Joe Orseno

Personal information
- Born: October 4, 1955 (age 70) Philadelphia, Pennsylvania, U.S.
- Occupation: Trainer

Horse racing career
- Sport: Horse racing
- Career wins: 1,584+ (ongoing)

Major racing wins
- Pennsylvania Governor's Cup Handicap (1986) Ladies Handicap (1997) Gazelle Stakes (1998) Delaware Handicap (1999) Queen Elizabeth II Challenge Cup (1999, 2000) Sands Point Stakes (1999) Selene Stakes (1999) Diana Handicap (2000) Eclipse Stakes (2000) Gotham Stakes (2000) Grey Breeders' Cup Stakes (2000) Pimlico Special (2000) Stephen Foster Handicap (2000) Black Helen Handicap (2001) Flamingo Stakes (2001) Pennsylvania Derby (2001) Massachusetts Handicap (2002) Miss Woodford Stakes (2005) Regret Stakes (2009) American Classics / Breeders' Cup wins: Preakness Stakes (2000) Breeders' Cup Juvenile (2000) Breeders' Cup Filly & Mare Turf (2000)

Racing awards
- New York Turf Writers C.V. Whitney Award (2000)

Significant horses
- Basqueian, Macho Uno, Perfect Sting, Red Bullet, Golden Missile

= Joe Orseno =

American Thoroughbred racehorse trainer (born 1955)
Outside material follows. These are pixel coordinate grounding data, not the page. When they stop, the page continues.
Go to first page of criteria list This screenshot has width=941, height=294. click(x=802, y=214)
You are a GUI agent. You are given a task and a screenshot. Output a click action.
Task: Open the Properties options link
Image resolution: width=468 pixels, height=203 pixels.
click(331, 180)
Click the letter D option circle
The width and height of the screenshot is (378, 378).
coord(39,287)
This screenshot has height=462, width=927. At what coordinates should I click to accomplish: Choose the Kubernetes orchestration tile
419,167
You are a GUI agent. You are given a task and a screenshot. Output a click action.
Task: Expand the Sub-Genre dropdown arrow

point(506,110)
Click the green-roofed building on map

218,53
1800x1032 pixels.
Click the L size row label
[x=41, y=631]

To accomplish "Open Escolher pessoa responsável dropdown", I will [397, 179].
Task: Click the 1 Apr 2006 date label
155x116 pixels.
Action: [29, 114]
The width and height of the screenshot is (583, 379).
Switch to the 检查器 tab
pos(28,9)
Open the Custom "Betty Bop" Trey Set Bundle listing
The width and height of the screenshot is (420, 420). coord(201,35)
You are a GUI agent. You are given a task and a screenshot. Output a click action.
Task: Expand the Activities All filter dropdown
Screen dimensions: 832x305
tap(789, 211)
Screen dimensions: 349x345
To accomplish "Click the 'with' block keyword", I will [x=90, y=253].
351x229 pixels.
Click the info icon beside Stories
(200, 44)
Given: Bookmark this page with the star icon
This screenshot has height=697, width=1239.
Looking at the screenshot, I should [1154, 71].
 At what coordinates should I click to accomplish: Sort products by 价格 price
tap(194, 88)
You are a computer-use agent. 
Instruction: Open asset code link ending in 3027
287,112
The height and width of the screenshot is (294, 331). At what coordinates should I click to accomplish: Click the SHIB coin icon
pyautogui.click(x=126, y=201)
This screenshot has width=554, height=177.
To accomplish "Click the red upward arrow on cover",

Joseph F. Orseno (born October 4, 1955 in Philadelphia) is an American Thoroughbred racehorse trainer. He began his career as a professional trainer in 1977 and in 1997 joined Frank Stronach's racing stables. In 2000, Orseno conditioned Red Bullet, an upset winner of the Preakness Stakes. He went on to win two Breeders' Cup races that fall: the Juvenile with Macho Uno and the Filly & Mare Turf with Perfect Sting.

In July 2002, Joe Orseno returned to running a public stable.